# DESCRIPTION OF THE TASK
Your answer must match, word for word, the lines from the one holding "Click the disabled 程序类型 PHP dropdown" through the final line below, with pictures excluded.

# DATA SUPPLIED
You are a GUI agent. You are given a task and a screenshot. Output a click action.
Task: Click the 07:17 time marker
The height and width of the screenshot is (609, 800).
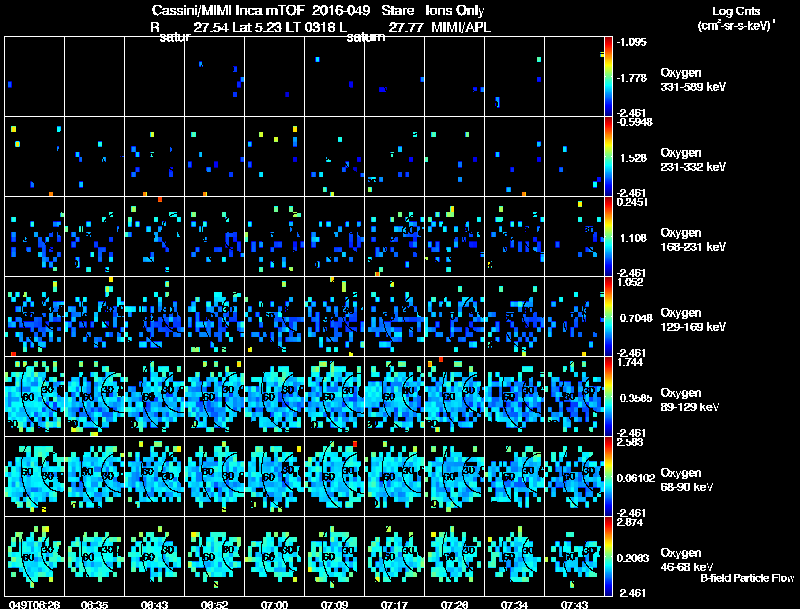point(394,604)
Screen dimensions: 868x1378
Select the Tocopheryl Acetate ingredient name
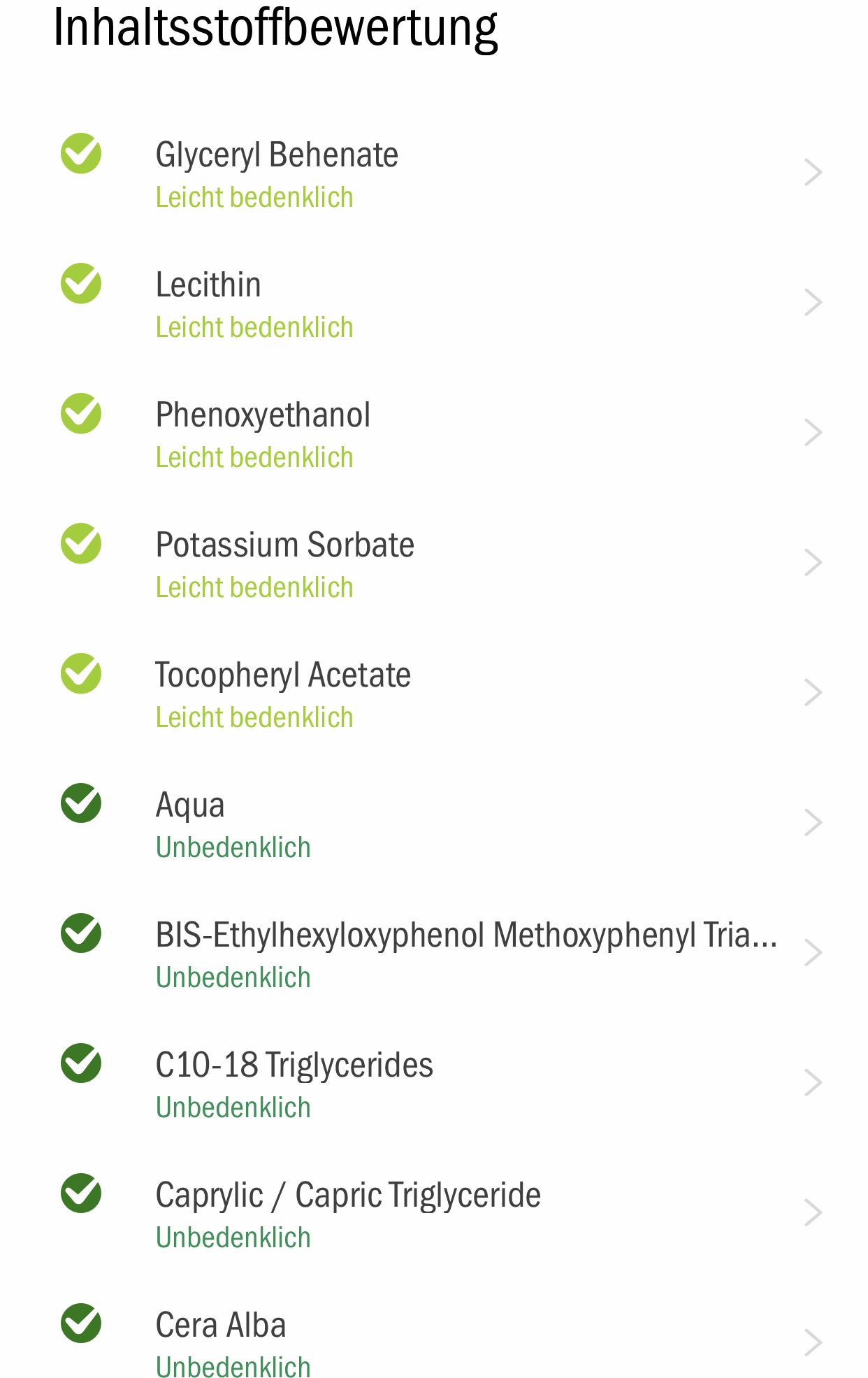283,675
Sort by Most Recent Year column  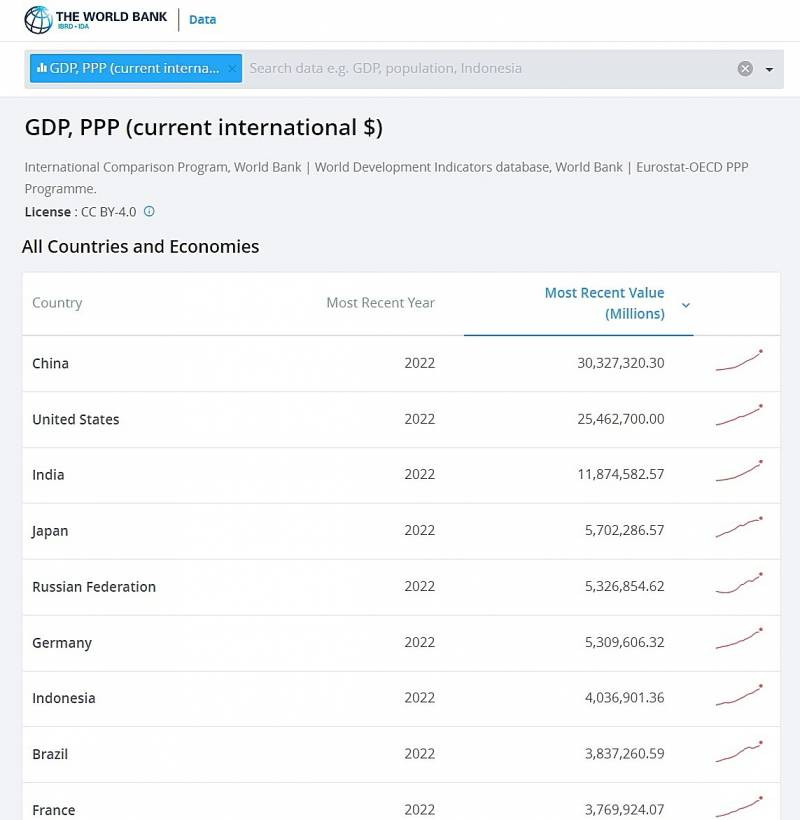[380, 303]
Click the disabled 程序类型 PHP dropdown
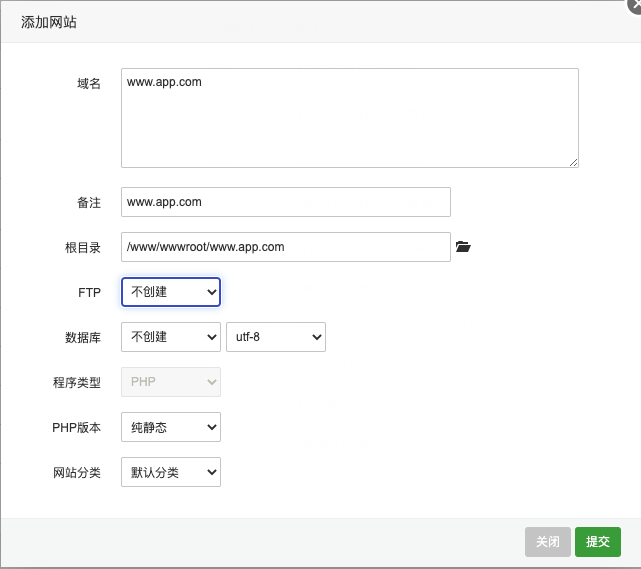Image resolution: width=641 pixels, height=569 pixels. click(x=170, y=382)
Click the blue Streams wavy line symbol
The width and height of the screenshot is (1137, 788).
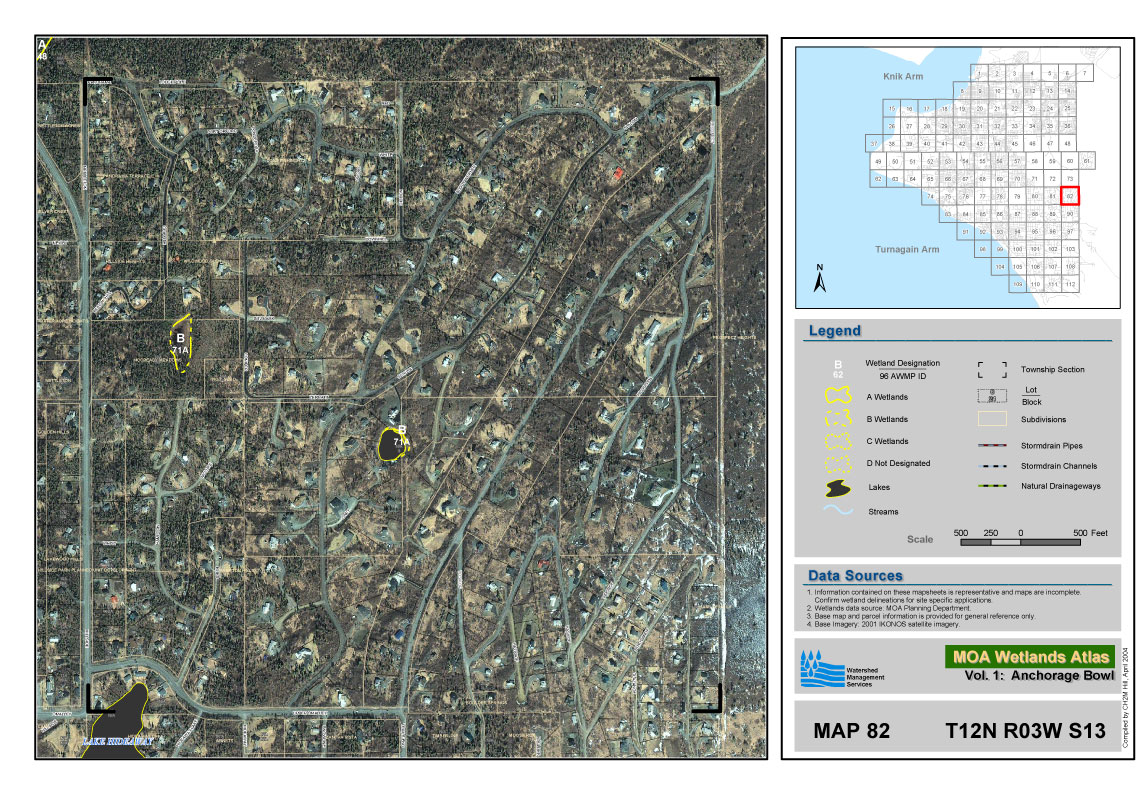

# FINISHED EXERCISE
Click the disabled 程序类型 PHP dropdown
Image resolution: width=641 pixels, height=569 pixels. click(x=170, y=382)
Click the blue Streams wavy line symbol
The width and height of the screenshot is (1137, 788).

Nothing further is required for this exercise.